The sort-of title track “Earth’s Possession & Death’s Procession” is a multifaceted instrumental tune of such great pacing and variety that it seems to pay homage to the finest Metallica tradition (“The Call of Ktulu,” “Orion,” etc.). Saviours doesn’t sound a thing like Metallica, and this song is probably half as good as those classics, but the spirit and function of the instrumental is the same. Final track “Walk to the Light” isn’t exactly a “Dyer’s Eve” or “Damage, Inc.,” either, but it does waltz the album to a close with a strong dose of ass-walloping guitar and grimy attitude. Ultimately, Death’s Procession is a tale of a band working at cross-purposes with itself.
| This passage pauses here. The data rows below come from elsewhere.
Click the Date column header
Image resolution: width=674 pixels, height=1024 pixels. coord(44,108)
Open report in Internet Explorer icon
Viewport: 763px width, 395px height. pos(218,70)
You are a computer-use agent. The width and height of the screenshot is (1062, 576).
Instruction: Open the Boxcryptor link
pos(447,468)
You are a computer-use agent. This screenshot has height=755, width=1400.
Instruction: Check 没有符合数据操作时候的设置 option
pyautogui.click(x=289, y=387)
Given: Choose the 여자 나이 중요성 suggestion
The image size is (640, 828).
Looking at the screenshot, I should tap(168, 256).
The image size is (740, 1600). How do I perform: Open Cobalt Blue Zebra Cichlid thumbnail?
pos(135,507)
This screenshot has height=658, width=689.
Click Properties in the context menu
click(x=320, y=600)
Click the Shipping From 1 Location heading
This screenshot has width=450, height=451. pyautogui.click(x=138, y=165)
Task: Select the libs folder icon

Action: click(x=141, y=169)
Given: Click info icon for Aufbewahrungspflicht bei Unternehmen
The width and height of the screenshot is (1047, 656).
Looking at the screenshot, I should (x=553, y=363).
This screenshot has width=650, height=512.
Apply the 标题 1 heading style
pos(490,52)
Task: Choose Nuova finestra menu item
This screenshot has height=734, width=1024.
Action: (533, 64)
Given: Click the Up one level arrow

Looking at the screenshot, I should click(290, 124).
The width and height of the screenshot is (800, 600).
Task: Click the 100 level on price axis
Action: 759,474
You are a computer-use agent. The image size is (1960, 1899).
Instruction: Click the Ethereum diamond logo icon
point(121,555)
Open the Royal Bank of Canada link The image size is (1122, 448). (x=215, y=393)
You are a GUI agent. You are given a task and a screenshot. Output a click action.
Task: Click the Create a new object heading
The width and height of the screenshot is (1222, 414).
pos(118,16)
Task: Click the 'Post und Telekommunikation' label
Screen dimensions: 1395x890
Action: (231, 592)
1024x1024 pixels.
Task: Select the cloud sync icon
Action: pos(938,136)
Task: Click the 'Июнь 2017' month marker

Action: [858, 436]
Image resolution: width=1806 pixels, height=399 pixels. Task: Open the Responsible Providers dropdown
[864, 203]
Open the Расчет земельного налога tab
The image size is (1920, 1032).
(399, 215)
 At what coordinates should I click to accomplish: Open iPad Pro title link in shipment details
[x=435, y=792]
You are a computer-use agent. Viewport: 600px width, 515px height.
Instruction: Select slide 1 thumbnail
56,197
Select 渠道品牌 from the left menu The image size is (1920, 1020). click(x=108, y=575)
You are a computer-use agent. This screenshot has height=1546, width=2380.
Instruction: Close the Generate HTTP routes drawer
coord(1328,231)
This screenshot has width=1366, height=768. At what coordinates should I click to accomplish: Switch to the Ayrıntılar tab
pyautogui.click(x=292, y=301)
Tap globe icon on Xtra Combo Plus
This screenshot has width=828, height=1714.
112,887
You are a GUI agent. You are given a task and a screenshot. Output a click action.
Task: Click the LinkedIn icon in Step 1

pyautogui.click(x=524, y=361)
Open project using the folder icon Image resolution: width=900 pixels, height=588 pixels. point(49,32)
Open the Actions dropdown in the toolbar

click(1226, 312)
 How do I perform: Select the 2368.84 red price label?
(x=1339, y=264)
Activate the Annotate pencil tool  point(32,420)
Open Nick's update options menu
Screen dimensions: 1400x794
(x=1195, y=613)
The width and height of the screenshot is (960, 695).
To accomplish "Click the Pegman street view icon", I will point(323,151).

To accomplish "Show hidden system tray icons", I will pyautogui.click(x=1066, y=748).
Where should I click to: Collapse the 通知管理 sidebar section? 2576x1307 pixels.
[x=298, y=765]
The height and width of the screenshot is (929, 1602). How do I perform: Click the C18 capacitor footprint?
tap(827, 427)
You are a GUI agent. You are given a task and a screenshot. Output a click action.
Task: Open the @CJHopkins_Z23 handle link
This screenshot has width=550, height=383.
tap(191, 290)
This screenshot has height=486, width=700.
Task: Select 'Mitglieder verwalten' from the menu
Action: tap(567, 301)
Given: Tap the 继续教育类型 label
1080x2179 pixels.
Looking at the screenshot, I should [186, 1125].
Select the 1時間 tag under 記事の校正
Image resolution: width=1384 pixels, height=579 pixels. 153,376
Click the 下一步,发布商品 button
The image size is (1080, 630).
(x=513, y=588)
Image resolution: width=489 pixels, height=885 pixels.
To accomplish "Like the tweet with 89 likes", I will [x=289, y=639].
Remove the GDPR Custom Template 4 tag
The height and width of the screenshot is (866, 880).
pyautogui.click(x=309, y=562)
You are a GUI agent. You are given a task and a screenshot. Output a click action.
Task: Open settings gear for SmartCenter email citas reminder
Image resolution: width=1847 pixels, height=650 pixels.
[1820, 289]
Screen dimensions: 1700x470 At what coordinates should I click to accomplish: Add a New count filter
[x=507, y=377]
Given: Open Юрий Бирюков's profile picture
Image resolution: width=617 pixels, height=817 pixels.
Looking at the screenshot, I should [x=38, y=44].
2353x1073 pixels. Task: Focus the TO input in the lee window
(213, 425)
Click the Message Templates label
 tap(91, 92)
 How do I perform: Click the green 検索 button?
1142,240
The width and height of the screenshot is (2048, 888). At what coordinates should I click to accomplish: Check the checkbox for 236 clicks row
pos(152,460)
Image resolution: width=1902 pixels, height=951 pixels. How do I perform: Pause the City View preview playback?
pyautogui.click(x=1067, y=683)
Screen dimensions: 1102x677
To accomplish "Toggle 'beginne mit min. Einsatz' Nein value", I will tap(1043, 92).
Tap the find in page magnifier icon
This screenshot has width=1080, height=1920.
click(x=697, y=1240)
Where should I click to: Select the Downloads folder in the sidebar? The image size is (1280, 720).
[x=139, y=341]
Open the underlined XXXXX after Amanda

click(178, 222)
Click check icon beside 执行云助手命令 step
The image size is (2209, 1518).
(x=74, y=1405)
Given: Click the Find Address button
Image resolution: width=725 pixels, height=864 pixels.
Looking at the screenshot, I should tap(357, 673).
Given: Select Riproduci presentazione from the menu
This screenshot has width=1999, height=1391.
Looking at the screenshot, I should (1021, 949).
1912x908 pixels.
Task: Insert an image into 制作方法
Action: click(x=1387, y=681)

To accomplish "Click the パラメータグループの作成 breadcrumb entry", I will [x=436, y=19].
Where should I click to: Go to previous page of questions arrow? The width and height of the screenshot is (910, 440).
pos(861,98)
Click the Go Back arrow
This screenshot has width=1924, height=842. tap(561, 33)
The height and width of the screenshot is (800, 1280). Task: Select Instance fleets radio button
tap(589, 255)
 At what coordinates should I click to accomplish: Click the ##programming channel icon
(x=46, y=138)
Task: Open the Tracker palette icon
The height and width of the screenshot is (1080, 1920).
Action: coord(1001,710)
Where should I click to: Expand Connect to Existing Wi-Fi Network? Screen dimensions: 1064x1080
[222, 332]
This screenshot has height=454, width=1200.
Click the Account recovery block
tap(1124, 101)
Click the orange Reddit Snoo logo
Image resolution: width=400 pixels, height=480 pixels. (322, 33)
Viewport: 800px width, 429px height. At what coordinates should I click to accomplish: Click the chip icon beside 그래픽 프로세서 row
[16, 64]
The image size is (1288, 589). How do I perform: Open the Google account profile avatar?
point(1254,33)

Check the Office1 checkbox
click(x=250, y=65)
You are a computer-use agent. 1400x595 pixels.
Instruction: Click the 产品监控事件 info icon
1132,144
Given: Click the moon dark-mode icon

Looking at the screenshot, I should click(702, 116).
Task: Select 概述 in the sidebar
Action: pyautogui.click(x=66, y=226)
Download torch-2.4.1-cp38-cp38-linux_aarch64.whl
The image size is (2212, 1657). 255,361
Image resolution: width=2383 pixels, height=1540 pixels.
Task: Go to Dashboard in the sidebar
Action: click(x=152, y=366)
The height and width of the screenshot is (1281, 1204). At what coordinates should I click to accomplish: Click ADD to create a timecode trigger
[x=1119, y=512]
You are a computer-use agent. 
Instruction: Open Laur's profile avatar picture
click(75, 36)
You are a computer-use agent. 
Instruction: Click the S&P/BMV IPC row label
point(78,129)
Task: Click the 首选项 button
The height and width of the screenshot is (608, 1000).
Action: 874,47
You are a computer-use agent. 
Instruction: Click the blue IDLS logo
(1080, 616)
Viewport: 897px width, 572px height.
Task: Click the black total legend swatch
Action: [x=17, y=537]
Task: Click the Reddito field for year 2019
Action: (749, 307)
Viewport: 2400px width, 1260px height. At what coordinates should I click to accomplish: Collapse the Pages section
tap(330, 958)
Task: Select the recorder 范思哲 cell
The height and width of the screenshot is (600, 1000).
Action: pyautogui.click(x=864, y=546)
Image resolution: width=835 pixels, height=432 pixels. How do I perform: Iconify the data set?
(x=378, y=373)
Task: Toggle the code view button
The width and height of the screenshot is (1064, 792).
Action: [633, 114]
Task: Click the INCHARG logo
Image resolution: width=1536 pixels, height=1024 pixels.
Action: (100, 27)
In terms of pure, sun-is-shining air guitar nirvana, this album is almost on a par with the latest Serpent Throne ripper, but the weak vocals consistently underscore the half-heartedly written ‘songiness’ of the whole affair, leaving the listener in the position of either hollering at the band to grow some fucking balls and write a “Frost Hammer” already, or easing up on the already somewhat forced-sounding metal aspects and drift off into a fully instrumental, pot hazy ‘70s reverie. But do it quick, guys: nature abhors indecision just as much as it does a vacuum.
Oh, and dudes: you’re from fucking Oakland, not Newcastle upon Tyne – ditch the cutesy spelling.